[Start of section]
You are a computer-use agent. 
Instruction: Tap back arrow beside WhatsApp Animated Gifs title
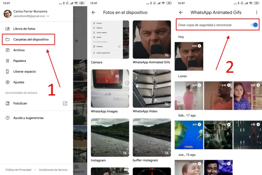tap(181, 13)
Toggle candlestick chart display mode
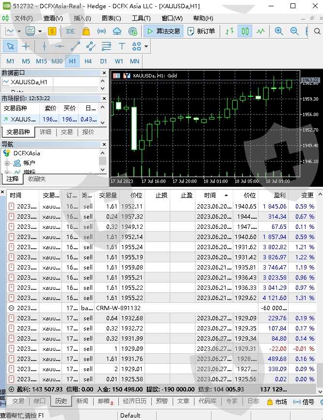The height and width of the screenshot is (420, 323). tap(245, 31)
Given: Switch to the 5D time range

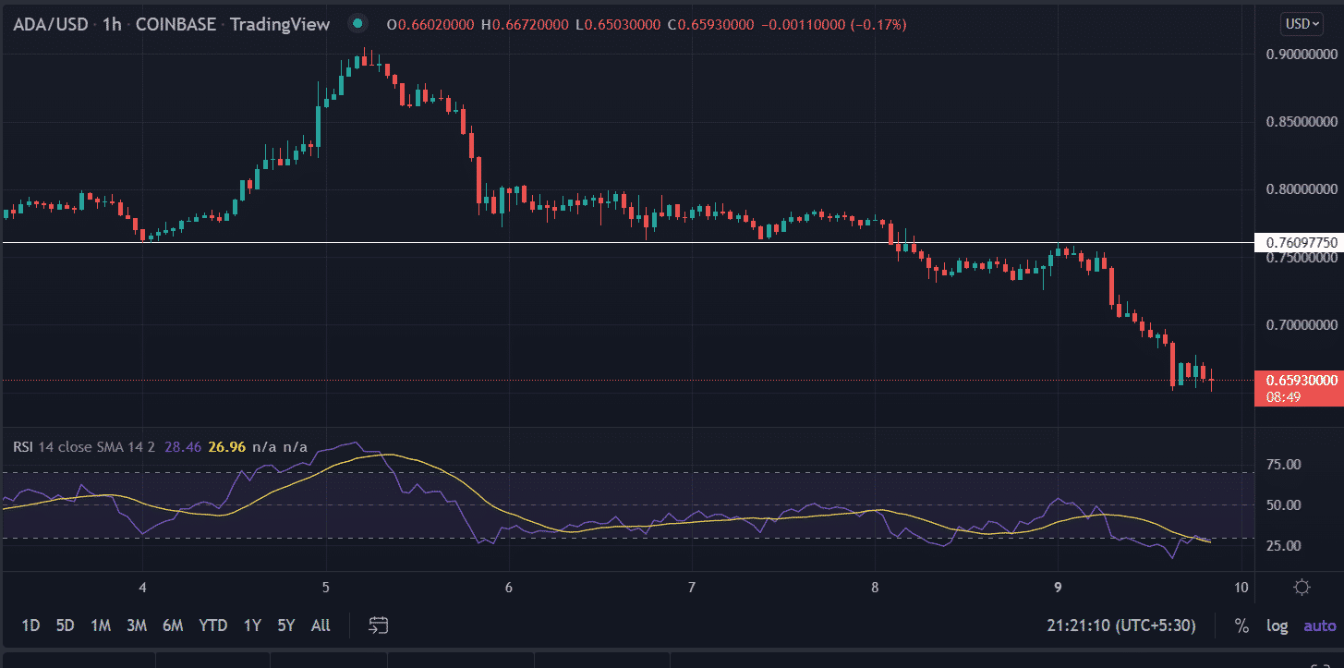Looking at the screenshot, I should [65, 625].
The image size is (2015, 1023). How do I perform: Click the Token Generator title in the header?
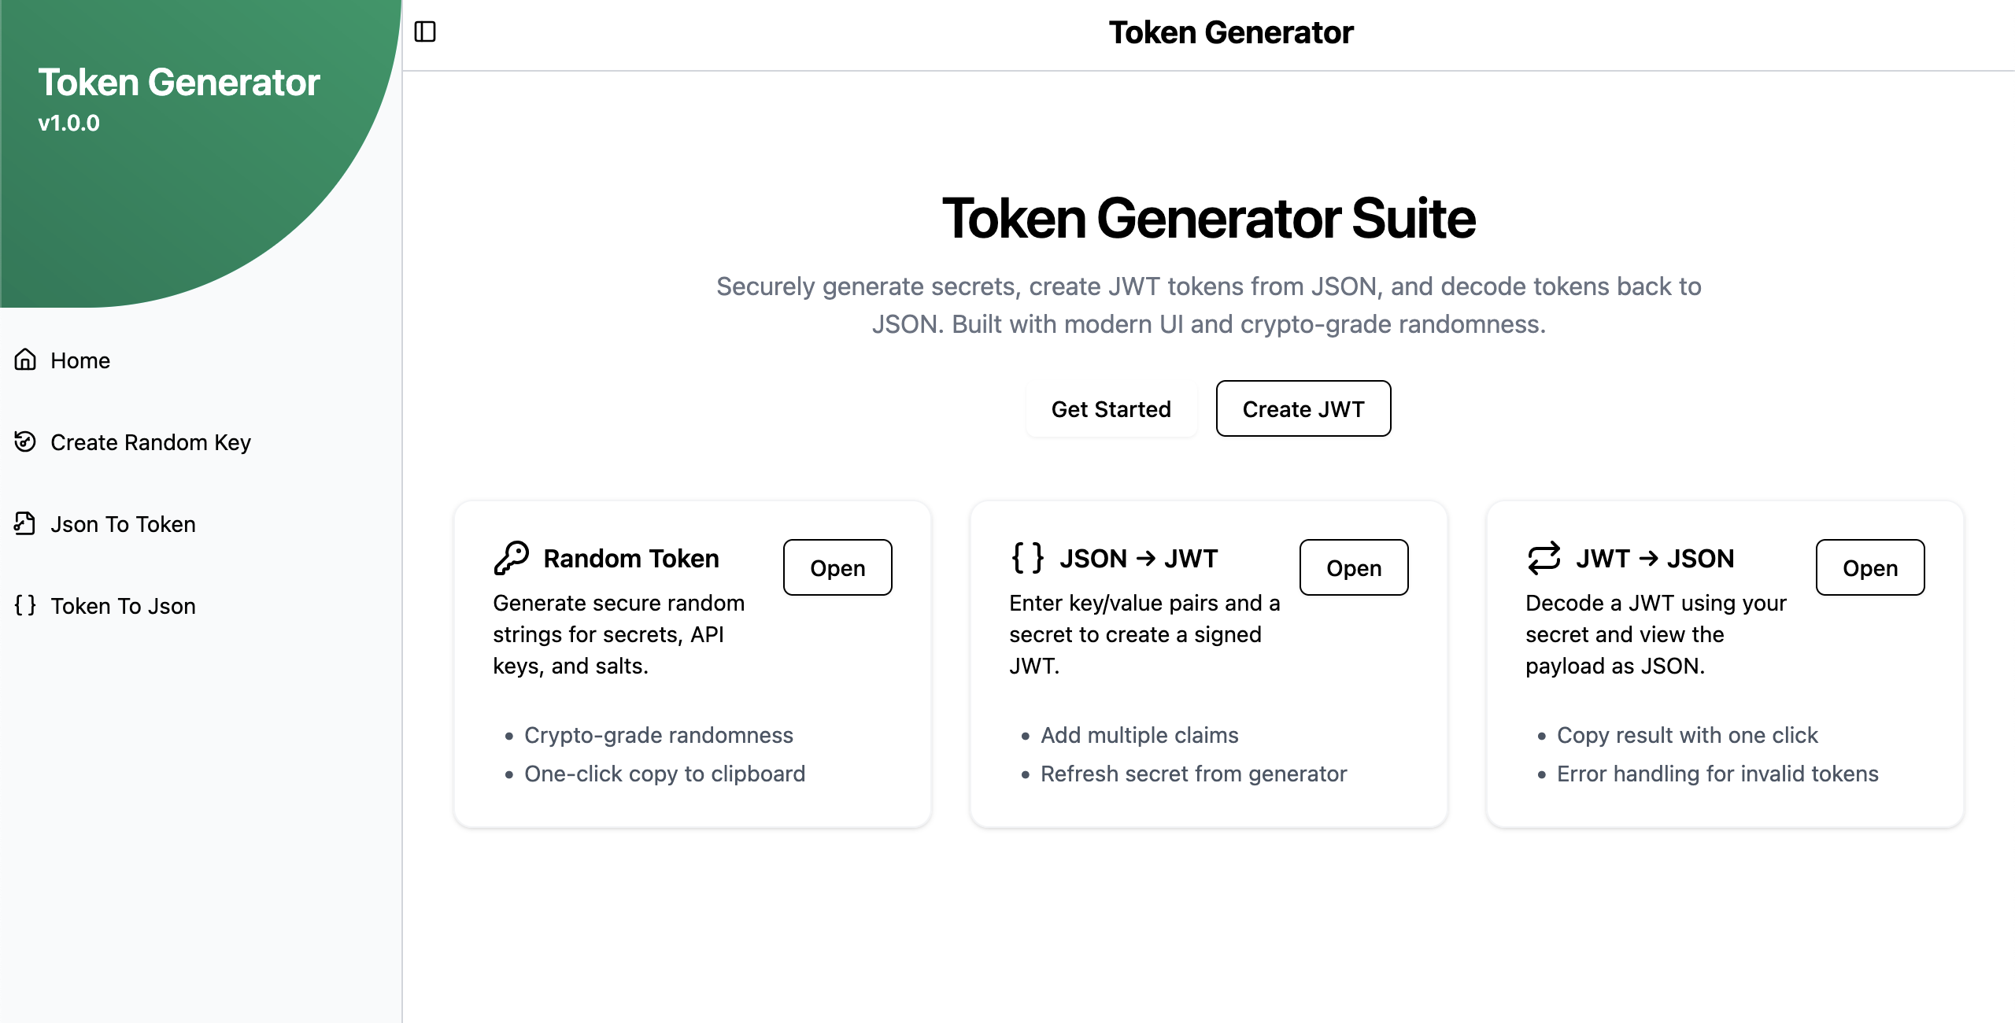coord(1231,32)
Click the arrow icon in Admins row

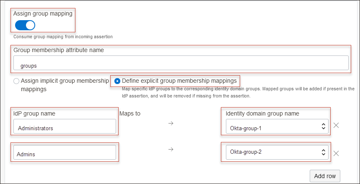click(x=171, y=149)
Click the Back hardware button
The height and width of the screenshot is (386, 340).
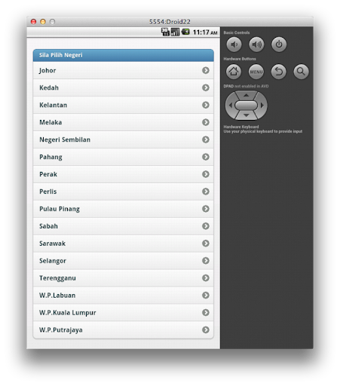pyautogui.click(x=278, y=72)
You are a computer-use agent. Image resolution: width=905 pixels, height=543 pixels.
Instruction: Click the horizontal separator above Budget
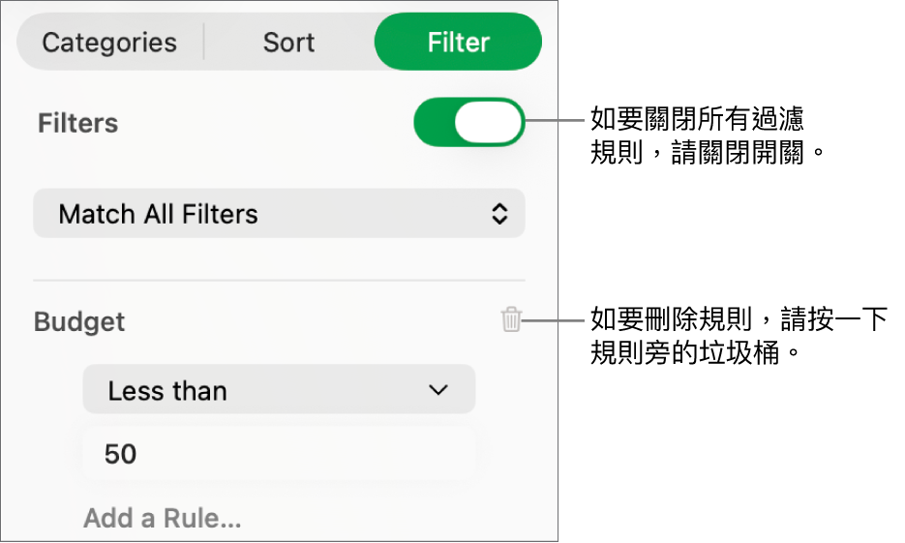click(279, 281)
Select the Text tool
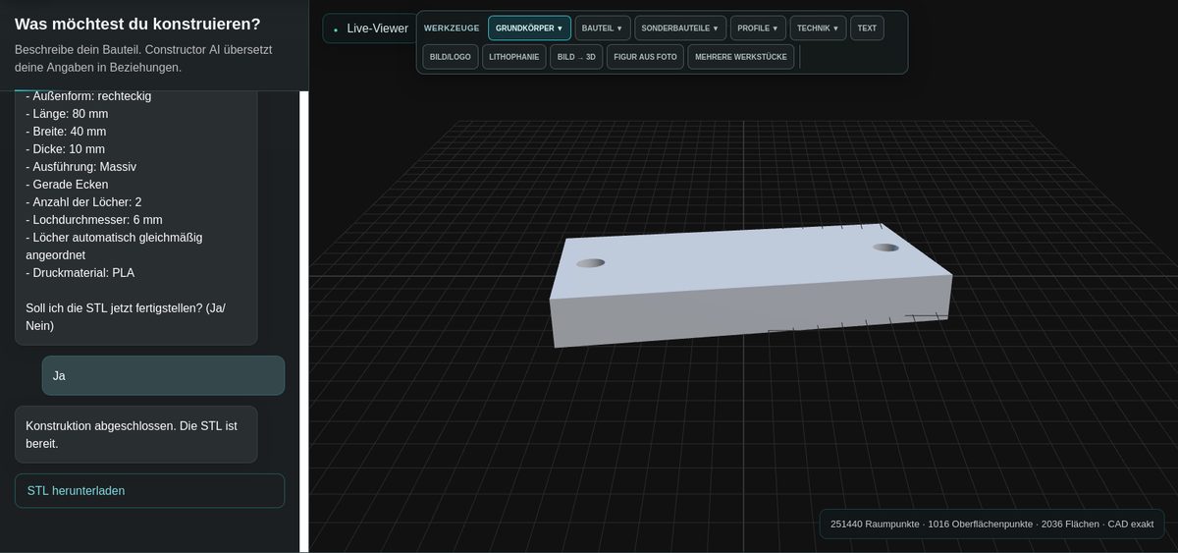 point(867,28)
[End of section]
#### Work instruction:
Copy out every line of the data that includes "agent".

#### Task result:
You are a computer-use agent. 
You are a computer-use agent. Image resolution: width=905 pixels, height=543 pixels.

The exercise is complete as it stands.